Teachers are not often invited to be a part of the media whether it’s on broadcast news, the radio, or online, but we’re quite frequently framed as scapegoats on issues such as blocking education reform to not stopping bullying.
We’re talked about a great deal, but we aren’t the ones doing the talking on platforms where it matters. To make matters worse, for how much we’re charged for the academic lives of children and young people, we’re often accused of entering teaching from the lowest ranks of our college graduating classes and are seen as having little preparation in our content areas. In short, we’re not seen as intellectuals who contribute to the larger public good.
The opposite could not be more true. Today’s corps of teachers are incredibly committed and smart. We’re changemakers and visionaries. In fact, teachers are so tired of not being in the media that we are creating spaces in social media to hear each other.

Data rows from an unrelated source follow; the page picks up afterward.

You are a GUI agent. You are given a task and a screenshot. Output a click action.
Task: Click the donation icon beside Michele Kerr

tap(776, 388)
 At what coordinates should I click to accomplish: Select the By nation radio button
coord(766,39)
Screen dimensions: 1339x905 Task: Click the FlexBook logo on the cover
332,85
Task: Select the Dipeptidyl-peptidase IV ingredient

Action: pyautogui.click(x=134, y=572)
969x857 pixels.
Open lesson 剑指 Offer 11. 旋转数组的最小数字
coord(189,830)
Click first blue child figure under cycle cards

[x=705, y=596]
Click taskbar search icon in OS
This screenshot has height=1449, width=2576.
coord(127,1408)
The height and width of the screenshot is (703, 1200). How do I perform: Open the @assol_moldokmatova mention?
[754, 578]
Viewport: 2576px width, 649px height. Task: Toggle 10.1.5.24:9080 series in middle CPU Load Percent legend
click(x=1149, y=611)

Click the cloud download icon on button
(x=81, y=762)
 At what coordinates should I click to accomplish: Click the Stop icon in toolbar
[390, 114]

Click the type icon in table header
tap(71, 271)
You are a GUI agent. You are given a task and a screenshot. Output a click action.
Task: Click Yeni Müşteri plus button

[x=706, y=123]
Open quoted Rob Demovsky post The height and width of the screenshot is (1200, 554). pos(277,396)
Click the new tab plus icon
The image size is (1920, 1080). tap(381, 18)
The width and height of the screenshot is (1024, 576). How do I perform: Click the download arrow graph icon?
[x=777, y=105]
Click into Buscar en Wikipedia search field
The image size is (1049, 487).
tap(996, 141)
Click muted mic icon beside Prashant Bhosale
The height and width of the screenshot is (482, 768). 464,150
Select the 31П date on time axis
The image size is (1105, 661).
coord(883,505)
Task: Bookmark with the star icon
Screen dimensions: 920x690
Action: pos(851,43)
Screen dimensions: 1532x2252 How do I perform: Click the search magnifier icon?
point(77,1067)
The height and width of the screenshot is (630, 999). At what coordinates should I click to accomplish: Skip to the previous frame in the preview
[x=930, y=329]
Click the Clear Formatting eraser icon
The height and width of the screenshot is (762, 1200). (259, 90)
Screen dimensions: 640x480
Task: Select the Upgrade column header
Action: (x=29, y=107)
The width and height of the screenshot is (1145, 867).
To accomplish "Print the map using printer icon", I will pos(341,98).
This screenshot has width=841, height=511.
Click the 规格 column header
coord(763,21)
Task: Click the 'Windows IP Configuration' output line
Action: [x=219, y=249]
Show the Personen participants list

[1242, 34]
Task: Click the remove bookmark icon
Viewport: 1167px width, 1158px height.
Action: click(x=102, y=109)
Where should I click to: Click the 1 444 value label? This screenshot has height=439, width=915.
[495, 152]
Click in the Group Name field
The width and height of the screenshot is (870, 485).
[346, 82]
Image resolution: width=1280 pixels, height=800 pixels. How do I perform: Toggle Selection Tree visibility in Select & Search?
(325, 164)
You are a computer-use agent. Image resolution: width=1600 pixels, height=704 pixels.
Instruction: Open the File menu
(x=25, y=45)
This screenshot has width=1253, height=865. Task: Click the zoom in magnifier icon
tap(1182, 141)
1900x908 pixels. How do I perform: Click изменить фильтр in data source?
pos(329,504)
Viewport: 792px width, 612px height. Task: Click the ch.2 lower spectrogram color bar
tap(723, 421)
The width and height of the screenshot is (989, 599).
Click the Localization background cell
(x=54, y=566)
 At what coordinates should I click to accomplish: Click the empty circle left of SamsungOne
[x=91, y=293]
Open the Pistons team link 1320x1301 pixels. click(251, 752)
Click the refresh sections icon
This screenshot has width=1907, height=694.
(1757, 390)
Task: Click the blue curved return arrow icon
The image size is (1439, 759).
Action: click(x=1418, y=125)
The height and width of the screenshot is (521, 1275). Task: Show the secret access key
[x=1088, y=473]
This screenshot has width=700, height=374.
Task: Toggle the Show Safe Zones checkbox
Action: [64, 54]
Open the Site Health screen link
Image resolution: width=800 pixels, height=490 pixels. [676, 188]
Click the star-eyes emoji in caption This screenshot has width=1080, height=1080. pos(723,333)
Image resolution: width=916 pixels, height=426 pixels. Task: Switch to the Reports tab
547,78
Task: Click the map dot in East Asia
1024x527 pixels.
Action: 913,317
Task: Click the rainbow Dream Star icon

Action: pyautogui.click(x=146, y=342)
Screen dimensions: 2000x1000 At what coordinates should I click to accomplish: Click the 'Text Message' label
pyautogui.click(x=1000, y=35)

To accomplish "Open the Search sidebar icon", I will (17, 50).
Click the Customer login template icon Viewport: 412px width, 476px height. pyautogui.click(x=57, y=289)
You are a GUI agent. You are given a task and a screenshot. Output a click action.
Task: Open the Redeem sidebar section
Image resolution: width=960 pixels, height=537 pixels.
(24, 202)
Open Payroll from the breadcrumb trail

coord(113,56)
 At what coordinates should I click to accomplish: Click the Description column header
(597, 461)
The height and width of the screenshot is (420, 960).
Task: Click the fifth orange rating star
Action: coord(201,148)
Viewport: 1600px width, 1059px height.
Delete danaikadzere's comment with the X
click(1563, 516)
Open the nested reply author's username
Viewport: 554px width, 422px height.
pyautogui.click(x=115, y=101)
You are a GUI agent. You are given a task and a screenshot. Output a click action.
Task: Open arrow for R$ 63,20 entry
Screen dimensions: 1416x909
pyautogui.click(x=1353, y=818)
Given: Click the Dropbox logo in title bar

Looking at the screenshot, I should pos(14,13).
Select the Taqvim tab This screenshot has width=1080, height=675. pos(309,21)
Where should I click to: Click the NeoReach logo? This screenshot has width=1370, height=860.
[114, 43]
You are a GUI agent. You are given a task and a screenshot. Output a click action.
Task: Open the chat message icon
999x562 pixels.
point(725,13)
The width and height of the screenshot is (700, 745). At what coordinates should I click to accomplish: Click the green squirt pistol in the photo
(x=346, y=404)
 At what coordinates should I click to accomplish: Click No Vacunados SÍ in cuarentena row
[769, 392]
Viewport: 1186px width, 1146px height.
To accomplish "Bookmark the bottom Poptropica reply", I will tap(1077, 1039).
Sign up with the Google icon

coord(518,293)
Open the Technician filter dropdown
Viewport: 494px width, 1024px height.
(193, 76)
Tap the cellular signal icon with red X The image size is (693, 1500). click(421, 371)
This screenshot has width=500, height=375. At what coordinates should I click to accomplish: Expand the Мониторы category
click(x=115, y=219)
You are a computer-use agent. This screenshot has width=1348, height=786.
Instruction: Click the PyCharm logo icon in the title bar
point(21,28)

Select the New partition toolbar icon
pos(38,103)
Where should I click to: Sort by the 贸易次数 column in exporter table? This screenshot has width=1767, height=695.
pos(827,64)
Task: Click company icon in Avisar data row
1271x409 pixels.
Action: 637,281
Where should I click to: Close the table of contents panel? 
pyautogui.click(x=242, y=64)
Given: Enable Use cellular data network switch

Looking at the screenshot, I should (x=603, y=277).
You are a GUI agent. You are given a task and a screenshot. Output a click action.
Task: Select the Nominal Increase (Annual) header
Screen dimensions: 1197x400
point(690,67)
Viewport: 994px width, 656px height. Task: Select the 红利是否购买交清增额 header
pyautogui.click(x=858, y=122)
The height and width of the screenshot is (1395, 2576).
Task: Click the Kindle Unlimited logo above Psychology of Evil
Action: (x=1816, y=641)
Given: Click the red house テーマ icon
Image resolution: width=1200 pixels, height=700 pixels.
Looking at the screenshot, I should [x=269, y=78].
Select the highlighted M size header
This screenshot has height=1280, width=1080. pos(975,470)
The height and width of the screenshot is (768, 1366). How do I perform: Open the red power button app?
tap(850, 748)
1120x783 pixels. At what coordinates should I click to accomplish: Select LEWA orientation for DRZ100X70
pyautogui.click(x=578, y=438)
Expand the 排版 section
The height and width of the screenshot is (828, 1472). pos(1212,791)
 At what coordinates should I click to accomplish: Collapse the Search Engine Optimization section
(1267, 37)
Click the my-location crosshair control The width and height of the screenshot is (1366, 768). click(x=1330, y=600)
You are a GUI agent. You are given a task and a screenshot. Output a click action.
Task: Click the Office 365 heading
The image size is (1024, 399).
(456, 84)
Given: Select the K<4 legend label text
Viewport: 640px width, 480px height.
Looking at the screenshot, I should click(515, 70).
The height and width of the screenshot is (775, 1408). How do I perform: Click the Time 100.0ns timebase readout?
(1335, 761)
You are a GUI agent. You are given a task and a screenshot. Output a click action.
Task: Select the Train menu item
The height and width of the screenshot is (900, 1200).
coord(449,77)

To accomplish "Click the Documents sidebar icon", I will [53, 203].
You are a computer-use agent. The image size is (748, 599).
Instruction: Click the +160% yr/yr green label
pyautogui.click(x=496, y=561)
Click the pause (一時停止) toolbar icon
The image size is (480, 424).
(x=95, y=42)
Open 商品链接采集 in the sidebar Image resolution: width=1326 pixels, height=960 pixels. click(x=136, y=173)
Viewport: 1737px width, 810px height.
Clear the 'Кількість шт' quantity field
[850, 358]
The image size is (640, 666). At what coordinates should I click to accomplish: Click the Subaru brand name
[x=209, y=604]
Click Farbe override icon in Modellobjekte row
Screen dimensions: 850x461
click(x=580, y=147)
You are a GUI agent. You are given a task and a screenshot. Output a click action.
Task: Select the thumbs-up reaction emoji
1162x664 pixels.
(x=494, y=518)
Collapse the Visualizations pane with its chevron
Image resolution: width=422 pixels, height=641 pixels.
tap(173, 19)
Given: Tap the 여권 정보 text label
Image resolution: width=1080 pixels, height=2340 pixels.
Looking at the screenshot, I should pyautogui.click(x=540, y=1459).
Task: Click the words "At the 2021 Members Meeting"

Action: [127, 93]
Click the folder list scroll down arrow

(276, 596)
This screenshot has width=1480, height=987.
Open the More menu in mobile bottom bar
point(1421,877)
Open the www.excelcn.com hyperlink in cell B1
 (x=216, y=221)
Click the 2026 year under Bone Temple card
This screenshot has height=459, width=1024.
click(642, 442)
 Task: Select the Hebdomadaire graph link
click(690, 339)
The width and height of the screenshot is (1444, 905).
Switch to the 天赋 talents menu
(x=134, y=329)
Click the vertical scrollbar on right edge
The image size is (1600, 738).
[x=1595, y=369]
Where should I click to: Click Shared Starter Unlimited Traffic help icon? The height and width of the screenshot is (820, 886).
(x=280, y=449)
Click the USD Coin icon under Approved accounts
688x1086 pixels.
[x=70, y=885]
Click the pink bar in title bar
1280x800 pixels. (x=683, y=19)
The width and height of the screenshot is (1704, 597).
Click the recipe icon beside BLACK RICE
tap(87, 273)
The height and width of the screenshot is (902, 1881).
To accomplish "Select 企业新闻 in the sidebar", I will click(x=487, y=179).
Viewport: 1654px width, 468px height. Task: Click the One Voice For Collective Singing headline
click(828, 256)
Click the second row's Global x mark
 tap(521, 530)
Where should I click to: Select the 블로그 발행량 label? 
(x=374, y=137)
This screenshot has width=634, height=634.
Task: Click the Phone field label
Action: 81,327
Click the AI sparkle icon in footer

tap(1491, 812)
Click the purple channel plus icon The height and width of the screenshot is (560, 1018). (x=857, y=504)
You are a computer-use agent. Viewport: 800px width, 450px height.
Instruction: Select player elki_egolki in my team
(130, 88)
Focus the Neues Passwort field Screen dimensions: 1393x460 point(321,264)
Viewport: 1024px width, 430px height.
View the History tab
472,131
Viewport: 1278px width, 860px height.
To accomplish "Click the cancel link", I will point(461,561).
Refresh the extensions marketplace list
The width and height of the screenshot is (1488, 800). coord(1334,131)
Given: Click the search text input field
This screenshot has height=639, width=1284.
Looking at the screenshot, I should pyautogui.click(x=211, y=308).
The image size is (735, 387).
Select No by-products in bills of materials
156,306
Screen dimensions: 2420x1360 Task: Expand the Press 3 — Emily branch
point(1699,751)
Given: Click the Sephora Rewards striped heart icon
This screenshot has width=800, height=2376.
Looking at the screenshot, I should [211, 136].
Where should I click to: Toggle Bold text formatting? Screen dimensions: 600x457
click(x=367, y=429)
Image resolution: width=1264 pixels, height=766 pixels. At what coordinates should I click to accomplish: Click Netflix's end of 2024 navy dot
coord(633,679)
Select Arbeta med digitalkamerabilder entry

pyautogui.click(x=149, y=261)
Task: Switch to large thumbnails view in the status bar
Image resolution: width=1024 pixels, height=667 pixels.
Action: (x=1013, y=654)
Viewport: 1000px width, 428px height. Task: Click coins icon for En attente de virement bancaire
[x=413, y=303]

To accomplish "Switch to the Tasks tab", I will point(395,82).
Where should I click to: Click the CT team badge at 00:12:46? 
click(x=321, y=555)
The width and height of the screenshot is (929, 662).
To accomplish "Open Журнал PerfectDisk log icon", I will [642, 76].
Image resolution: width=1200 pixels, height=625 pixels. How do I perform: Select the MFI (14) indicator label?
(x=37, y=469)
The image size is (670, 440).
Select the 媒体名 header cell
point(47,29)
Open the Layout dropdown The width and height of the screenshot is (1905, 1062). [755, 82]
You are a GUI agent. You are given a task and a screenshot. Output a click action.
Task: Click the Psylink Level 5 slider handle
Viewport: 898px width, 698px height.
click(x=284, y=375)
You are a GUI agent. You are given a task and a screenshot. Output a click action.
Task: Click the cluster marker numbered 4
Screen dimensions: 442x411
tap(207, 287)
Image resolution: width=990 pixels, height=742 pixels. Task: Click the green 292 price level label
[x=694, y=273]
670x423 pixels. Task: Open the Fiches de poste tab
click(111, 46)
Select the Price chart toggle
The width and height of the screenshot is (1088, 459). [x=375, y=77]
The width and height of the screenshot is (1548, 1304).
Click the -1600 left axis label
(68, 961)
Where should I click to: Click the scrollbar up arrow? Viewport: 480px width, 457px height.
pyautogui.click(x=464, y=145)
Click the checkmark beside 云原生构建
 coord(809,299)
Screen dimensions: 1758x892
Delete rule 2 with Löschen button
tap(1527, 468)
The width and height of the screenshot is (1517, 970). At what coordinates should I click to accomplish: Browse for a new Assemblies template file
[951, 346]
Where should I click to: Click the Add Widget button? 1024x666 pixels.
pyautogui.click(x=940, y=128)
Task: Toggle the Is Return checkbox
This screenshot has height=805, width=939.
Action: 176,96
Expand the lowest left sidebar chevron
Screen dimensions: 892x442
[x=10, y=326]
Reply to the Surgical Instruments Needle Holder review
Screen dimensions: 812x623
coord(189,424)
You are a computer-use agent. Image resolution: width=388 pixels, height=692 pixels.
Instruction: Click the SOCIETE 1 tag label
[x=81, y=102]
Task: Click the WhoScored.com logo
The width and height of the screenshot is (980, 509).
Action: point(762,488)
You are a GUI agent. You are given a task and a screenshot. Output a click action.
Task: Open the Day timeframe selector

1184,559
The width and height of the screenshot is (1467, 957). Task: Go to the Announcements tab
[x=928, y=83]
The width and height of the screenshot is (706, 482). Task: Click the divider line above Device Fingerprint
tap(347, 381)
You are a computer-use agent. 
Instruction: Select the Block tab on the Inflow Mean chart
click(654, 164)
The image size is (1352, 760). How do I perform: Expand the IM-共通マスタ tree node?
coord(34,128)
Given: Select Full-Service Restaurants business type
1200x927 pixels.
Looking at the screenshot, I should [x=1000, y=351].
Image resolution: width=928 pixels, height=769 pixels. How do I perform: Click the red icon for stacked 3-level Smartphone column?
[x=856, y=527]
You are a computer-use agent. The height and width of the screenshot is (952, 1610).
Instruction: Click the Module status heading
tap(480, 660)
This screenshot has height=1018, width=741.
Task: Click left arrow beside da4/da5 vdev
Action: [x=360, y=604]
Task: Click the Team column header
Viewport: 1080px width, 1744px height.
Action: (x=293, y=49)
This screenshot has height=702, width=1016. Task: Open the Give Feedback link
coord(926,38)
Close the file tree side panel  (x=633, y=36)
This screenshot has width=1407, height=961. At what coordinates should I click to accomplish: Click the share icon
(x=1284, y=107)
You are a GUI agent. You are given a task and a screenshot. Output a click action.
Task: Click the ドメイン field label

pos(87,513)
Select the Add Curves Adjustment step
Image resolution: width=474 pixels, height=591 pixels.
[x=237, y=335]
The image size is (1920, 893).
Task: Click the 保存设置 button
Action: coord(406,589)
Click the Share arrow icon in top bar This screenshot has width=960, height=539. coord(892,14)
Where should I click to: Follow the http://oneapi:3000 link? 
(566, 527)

Anyone can take a look at Twitter and see teachers sharing advice with each other on hashtags called #ntchat for new teachers or #engchat for English teachers or #globaled for global views on education or #edtech for incorporating technology in the classroom. You an also find us at #BlackEd and #LatinoEd for issues on education relating to African-American and Latino communities.
One of my favorite conversations on Twitter is the #ethnicstudies hashtag, which follows the ban of ethnic studies in high schools in Arizona and what educators and activists are doing to counter these bans not just in Arizona but across the country.
There’s a strong sense of solidarity among teachers on issues that affect how and what we teach and what we find important to share with young people about their cultures and communities, their identities and futures. On all of these hashtags, teachers are creating community, smart and intellectual communities at that, for making schools that much more cutting edge.
We need more teachers to be in the media shaping public discourse on education. Our larger culture looks too often to policymakers and politicians for the pulse of education, but they aren’t the ones working with our young people everyday, nor are they the ones with 24-hour teaching jobs that entails not just grading and designing curricula but taking care of young people facing racism, sexism, homophobia as well as other issues such as violence, assault, and even homelessness.
With our election cycle nearing, education will most likely be a part of what both candidates will address. However, teachers themselves won’t be the commentators, we won’t be the pundits, and we won’t be the ones shaping policy. Teacher work sits at the intersection of education and civil rights. We see what needs to be addressed in our classrooms and our communities. It’s time we’re also the ones that are looked to for our expertise.
As part of our upcoming conversations, I’ll be sharing my work on feminist teaching in high school classrooms as well as at upcoming events such as the National Women’s Studies Association conference that I’ll let you know more about. Until then keep fighting the good fight.